Helen Hayes Hospital is a 155-bed physical rehabilitation hospital in West Haverstraw, New York, owned and operated by the New York State Department of Health. Established by Dr. Newton Schaffer in 1900 as a physical rehabilitation hospital for children, it is considered to be one of the first freestanding state-operated physical rehabilitation hospitals in the United States. The hospital was renamed in 1974 after celebrated stage and screen actress Helen Hayes MacArthur, who served on the hospital's Board of Visitors for 49 years until her death in 1993. The hospital is a member of the NewYork-Presbyterian Healthcare System.

The modern hospital provides rehabilitation on an inpatient and outpatient basis for individuals of all ages with a wide array of disabilities and conditions, including spinal cord injury, stroke, traumatic brain injury, cardiac and pulmonary disorders, amputations, joint replacements, osteoporosis, Parkinson’s disease, multiple sclerosis, ALS, cerebral palsy and other neurological disorders. The hospital also provides pediatric rehabilitation for children with physical and cognitive disabilities and developmental delays.

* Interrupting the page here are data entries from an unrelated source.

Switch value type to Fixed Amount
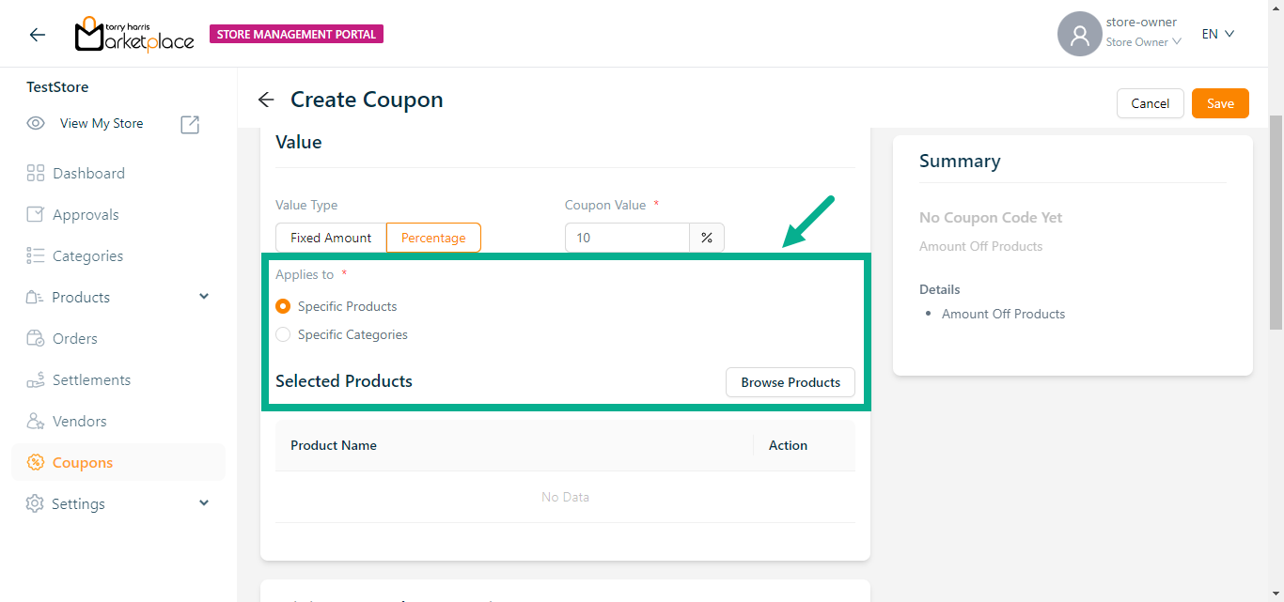This screenshot has width=1284, height=602. (331, 238)
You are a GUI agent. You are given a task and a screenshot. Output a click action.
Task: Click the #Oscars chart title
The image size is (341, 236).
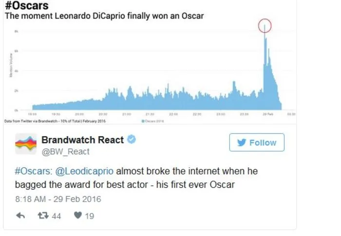pyautogui.click(x=27, y=6)
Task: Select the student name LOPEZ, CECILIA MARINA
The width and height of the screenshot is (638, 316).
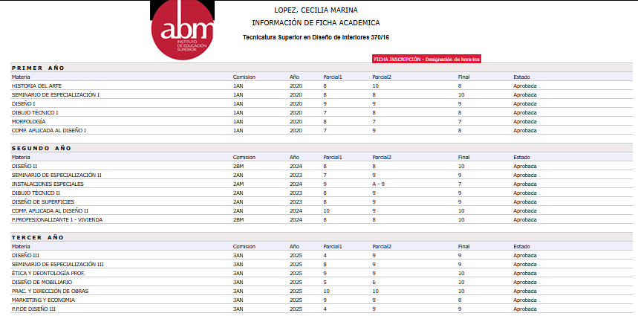Action: coord(316,10)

Helen Hayes Hospital is also home to The Center for Rehabilitation Technology, a center for advanced adaptive technology, and the Smart Apartment, a working replica of a home outfitted with adaptive technology for home life.

History 

The hospital was established in 1900 by Dr. Newton M. Shaffer as the New York State Hospital for the Care of Indigent Crippled and Deformed Children.  Then located in Tarrytown, NY, it was one of the first state-run freestanding rehabilitation hospitals and offered services to children aged 3 to 15 in New York State whose parents were not able to pay for private treatment. The hospital, located in a commodious house on the banks of the Hudson River, first opened its doors to patients on December 5, 1900. The original hospital had accommodations for 25-30 children who lived full-time at the facility while receiving treatment. Admission to the hospital was in high demand among poor families who had children suffering from spinal disease, hip-joint diseases, infantile paralysis, and other conditions.

In April 1905, the New York State Hospital for the Care of Crippled and Deformed Children was relocated to West Haverstraw in Rockland County, NY. The new hospital housed and cared for approximately 50 children in a residence that boasted views of the Hudson River.

In 1923, during the Polio epidemic, the hospital was renamed The New York State Orthopedic Hospital for Children. In 1929, it became the New York State Reconstruction Home. In 1945, during World War II, the hospital lifted its age restrictions and began to admit patients over the age of 21.

Two more name changes would occur in the coming years—to New York State Rehabilitation Hospital in 1948 and New York State Rehabilitation and Research Hospital 1972—until the hospital was renamed for the final time in 1974 as Helen Hayes Hospital, in honor of Helen Hayes, the actress of stage and screen who devoted much time and money to the institution.